Congressman Ron Paul won the Republican debate last night, and not for the first time, by holding his fire and saying almost nothing until, almost in unison, the whole group of candidates and questioners turned to him, and cheerfully so, for wisdom. It became clear that they understand it is Dr. Paul who has the grasp of the central problem at the bottom of our economic troubles — the lack of sound money.

The first glimpse of this came nine minutes into the debate. It followed Speaker Gingrich’s tirade against the chairman of the Federal Reserve’s board of governors, Ben Bernanke. “I don’t see anybody in the news media demanding the kind of transparency at the Fed that you would demand of every other aspect of the federal government.

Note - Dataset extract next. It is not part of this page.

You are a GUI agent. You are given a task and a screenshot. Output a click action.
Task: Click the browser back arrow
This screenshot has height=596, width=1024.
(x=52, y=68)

And I think that it is corrupt and it is wrong for one man to have that kind of secret power.”

“So, Congressman Paul,” interjected Karen Tumulty of the Washington Post, “where do you come down on this?”

It is fascinating to watch the appreciative laughter that greeted her question. Everyone at the table understood that Dr. Paul was way out in front of them, and the Texas libertarian gave his first glimpse of why. “One thing I might say is that we have made some inroads on the Federal Reserve. We passed a bill last year, we got a partial audit of the Fed. We’ve learned a whole lot. They were dealing in 15 trillion dollars, five trillion went overseas to bail out foreign banks.”

Dr. Paul then credited key news organizations, including Bloomberg News, one of the hosts of the debate, and Fox News, for pressing law suits to force disclosures by the Fed. And he expressed the view that to make progress on the issue coalitions could be built, “without sacrificing principles.” It was an allusion to his effort to get Congress to force a Fed audit, which he started as a lone voice and which eventually gained broad, bipartisan support.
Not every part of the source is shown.